During the Senate inquiry, Professor Smallwood noted that the commission is ‘expected to make things happen in a way its predecessor could not’. He suggested this could be achieved through high-quality data on safety and quality on a national level to be used for national benchmarking purposes. The Greens would support this approach. Australia does not have a nationally consistent dataset for hospitals. We believe that public pressure and accountability on performance could be a significant lever in improving standards and we hope to see measures that will provide for this in future legislation; otherwise, we will seek to amend subsequent legislation to ensure this happens.

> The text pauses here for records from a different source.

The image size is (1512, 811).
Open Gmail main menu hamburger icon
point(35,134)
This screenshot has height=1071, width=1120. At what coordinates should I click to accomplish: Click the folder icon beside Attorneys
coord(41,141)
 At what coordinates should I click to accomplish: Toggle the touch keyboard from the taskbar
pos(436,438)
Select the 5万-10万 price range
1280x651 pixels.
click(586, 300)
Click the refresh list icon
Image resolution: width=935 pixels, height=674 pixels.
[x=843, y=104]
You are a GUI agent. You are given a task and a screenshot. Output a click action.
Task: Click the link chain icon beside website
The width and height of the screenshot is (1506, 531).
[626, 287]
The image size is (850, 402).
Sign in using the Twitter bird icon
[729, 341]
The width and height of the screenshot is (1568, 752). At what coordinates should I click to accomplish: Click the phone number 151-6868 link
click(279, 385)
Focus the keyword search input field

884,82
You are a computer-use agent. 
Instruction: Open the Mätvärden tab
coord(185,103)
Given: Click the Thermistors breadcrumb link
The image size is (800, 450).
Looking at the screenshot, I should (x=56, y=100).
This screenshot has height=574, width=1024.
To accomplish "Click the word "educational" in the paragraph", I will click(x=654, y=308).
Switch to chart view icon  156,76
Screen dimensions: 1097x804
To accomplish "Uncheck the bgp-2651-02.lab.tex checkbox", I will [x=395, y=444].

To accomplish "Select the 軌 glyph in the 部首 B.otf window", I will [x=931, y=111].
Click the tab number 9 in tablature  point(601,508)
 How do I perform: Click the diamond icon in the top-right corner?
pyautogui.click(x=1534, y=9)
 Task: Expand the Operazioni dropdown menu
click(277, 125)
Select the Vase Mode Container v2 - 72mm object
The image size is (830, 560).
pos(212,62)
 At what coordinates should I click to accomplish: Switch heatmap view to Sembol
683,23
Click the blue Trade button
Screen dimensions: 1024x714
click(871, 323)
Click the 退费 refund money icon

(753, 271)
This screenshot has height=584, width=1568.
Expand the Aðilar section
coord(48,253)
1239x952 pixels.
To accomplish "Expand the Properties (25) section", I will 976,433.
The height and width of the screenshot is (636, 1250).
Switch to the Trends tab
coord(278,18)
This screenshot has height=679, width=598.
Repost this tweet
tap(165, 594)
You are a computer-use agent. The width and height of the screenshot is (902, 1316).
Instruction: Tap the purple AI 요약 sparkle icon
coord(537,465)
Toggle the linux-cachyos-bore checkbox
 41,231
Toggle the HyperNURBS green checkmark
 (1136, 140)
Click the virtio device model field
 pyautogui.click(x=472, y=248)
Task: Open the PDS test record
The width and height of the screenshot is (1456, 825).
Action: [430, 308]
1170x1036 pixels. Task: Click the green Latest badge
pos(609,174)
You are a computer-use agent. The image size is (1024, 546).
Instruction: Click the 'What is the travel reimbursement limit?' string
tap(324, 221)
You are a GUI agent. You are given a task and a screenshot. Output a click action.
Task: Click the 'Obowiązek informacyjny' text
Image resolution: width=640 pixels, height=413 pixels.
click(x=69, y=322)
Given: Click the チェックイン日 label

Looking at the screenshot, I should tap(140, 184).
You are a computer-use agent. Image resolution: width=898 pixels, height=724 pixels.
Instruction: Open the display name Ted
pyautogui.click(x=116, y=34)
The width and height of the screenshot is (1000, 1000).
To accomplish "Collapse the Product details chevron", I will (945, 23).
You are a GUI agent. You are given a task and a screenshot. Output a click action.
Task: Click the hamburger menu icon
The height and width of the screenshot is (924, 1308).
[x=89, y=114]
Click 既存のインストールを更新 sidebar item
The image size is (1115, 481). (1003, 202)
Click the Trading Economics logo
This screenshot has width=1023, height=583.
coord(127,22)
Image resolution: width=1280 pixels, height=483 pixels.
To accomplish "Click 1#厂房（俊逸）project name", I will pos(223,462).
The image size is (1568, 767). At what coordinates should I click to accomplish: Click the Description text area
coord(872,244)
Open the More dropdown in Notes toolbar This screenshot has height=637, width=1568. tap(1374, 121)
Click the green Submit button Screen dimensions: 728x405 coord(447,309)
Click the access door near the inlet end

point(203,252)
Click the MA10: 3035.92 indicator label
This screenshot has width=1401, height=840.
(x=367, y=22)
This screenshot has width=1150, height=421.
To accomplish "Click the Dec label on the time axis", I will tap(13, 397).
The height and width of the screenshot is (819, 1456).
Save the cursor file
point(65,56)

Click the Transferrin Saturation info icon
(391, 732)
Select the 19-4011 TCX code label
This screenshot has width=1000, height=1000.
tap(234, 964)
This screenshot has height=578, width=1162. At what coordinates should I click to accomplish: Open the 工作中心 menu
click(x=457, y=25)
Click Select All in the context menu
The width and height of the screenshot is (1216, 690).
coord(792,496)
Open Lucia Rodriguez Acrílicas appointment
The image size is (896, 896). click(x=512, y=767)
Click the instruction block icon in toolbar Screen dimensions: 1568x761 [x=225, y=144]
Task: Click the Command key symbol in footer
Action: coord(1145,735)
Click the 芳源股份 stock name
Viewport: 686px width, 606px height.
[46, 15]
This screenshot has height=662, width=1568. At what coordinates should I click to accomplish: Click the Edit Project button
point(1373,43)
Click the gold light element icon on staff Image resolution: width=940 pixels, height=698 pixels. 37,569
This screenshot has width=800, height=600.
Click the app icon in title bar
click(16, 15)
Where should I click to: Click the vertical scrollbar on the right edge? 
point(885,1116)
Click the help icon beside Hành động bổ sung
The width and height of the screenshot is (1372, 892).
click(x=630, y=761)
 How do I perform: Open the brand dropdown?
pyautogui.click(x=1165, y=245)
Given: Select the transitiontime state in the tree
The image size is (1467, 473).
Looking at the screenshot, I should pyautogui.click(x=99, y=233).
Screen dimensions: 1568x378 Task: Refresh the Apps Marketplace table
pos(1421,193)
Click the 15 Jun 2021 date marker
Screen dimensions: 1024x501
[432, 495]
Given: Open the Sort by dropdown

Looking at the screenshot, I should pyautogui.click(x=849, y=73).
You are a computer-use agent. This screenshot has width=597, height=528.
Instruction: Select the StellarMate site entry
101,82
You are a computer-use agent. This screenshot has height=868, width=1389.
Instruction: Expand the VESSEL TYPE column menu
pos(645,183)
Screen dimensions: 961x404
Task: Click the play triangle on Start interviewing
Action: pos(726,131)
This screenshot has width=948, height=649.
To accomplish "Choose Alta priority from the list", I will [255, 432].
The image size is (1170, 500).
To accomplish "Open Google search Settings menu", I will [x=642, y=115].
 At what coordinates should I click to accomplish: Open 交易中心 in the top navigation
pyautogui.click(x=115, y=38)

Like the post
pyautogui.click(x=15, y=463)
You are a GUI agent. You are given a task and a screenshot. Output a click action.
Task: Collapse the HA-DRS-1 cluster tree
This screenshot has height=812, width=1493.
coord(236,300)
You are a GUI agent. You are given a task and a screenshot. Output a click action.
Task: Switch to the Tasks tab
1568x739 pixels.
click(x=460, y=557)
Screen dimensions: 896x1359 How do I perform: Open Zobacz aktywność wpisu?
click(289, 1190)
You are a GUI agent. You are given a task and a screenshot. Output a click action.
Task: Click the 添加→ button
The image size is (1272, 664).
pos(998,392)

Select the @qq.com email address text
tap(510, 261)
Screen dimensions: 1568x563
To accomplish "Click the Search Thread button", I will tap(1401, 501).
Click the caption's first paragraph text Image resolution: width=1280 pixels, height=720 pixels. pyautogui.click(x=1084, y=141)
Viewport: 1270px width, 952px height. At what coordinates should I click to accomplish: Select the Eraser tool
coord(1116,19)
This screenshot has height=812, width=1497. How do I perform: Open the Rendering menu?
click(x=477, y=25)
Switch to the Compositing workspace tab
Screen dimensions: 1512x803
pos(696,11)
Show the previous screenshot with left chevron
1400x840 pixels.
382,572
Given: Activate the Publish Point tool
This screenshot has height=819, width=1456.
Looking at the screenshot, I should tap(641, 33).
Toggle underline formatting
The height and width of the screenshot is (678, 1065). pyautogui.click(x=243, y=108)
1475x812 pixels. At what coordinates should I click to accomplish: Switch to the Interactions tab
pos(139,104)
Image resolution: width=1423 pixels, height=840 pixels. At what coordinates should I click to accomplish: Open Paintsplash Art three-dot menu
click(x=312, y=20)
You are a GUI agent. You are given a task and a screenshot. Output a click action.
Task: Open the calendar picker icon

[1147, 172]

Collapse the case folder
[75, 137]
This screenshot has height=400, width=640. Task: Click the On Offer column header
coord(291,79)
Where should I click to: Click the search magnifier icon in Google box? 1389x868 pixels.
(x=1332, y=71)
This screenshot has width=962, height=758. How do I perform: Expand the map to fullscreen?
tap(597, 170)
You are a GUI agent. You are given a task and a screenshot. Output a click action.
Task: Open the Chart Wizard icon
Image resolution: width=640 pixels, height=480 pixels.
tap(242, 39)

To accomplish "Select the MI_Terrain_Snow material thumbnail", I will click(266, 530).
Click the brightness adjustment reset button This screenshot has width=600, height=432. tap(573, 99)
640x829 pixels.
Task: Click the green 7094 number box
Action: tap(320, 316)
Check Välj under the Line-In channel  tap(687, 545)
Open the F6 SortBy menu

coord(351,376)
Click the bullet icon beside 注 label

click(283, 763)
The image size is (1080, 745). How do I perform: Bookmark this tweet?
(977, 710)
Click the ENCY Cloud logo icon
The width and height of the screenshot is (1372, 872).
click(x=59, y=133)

Finally, the Greens note research from the UK and the US which has shown that consumers had made little use of performance reports in places where they were available. The problem with the reports was that they are based on non-standardised measures and are not user-friendly. The way information was presented or ‘framed’ strongly affected whether consumers understood it, how it was evaluated and whether they used it. The research found that consumers cannot be expected to weigh up measures against a wide range of indicators to rank providers. Most presentations of comparative information are based on the assumption that consumers know what is important to them and where their self-interest lies. For example, it is usually assumed that people have fixed ideas about what is important in healthcare quality and that they can pick and choose from among different performance measures displayed in a comparative report. However, both theory and evidence suggest that these assumptions are faulty. When people are in a situation in which they must sort through complex, unfamiliar and important factors to make a choice, how that information is framed and packaged will determine to a large degree what information is actually used in that choice.

As performance reporting develops, consideration will need to be given to how best present this to the public in a way that makes it accessible and understandable. In the UK, the Dr Foster website provides large amounts of information on hospitals, but most of it is inaccessible for a consumer trying to choose between providers. The UK Healthcare Commission provides a much simpler presentation. It measures a small number of indicators on a four-point scale. This is more consumer-friendly because the measures are presented in a simple and understandable way, with some form of ranking. In the past, the Minister for Health and Ageing, Minister Roxon, has indicated that performance information is partly about consumer choice. If it is to enable consumers to choose, the information needs to be presented in a way that can be understood. To determine what will work best for Australian consumers, the government needs to test options on and with the public. However the information is presented, it will need to be accompanied by an awareness and information campaign, and we look forward to further work on that issue. In the meantime, the Greens will support this legislation on the understanding that we will have a debate on the amendments we are proposing, because we believe these amendments will significantly improve this legislation.